Their rise to prominence has put such institutions in the sights of politicos looking to curb their power and influence that would undermine, in their view, the very bedrock of a democratic republic. Index funds have grown to the point of what appears to be an oligopoly, the few actors being able to exact change at public companies through concentrated share holdings that affords them voting power. Private equity, by contrast, has accumulated power over the economy through opaque control of a wide range of businesses. Themselves publicly traded (KKR, Carlyle, Blackstone, Apollo), these firms manage and restructure companies largely out of the public eye. Information on their holdings is not available to investors to a large extent, yet they have been quite facile in the recasting of their image from the '80s as predatory buy-out firms. The work of private equity firms affects legions of pensioners whose funds invest in private markets.

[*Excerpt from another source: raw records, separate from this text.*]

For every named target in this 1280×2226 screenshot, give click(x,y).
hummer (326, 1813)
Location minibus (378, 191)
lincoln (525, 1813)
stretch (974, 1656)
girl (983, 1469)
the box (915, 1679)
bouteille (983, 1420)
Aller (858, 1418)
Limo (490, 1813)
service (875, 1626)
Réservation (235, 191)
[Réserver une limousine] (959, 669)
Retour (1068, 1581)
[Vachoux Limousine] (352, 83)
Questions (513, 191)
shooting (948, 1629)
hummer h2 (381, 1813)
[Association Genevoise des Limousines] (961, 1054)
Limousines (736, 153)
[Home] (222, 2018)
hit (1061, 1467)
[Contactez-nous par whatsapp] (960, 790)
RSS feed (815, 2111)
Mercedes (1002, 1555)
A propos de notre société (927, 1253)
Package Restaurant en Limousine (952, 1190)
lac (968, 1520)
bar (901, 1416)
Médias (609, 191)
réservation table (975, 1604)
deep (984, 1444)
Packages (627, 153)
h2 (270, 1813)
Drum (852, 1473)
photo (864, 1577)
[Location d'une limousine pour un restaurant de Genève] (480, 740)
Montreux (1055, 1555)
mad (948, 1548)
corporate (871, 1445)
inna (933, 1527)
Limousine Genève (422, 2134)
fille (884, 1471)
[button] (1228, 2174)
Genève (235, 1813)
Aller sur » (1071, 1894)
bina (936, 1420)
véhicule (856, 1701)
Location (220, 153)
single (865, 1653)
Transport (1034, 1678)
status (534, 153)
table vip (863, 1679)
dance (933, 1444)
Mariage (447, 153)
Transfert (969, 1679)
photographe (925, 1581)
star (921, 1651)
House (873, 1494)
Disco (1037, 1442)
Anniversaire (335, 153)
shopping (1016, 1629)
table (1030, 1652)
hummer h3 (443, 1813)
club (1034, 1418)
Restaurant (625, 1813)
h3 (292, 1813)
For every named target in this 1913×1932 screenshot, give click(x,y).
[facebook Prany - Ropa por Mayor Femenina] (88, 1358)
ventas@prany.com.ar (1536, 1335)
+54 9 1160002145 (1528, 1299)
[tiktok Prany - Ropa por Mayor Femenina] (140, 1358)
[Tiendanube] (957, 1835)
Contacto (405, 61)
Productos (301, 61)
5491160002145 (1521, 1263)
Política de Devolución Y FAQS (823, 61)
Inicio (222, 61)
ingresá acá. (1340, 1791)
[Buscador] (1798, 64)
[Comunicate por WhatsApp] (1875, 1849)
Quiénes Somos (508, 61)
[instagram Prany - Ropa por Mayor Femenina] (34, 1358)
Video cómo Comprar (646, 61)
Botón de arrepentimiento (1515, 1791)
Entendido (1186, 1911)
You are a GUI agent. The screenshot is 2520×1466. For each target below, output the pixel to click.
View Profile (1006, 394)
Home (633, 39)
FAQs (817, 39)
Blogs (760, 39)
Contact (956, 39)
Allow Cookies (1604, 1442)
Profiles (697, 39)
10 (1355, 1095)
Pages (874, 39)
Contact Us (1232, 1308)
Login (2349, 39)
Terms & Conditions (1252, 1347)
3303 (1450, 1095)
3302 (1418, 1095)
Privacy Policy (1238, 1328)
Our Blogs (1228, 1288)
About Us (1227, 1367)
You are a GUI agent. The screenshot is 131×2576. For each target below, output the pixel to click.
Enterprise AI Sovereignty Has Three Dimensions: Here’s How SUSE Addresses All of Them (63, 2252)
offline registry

The largest index funds and private equity firms have used their power to change labor and tax laws and regulation in the context of increasing globalization and technological progress. The resultant mix of buyouts, takeovers and the ascent of institutional shareholder activism have made for a fissiparous geopolitical and economic environment. So what is to be done? Identifying the problem leads to more questions than answers. Policymakers have an unenviable task of reining in these actors' excesses while not stifling the many benefits to the economy. Any solution would be tentative, entailing disclosure, conflict-of-interest, regulation and anti-trust law.
For the typical investor and the advisor (CFA charterholder), awareness of these tensions and their impact on performance and disclosure is critical. What investors cannnor see may hurt them. The Problem of 12 is and will be a problem of long standing.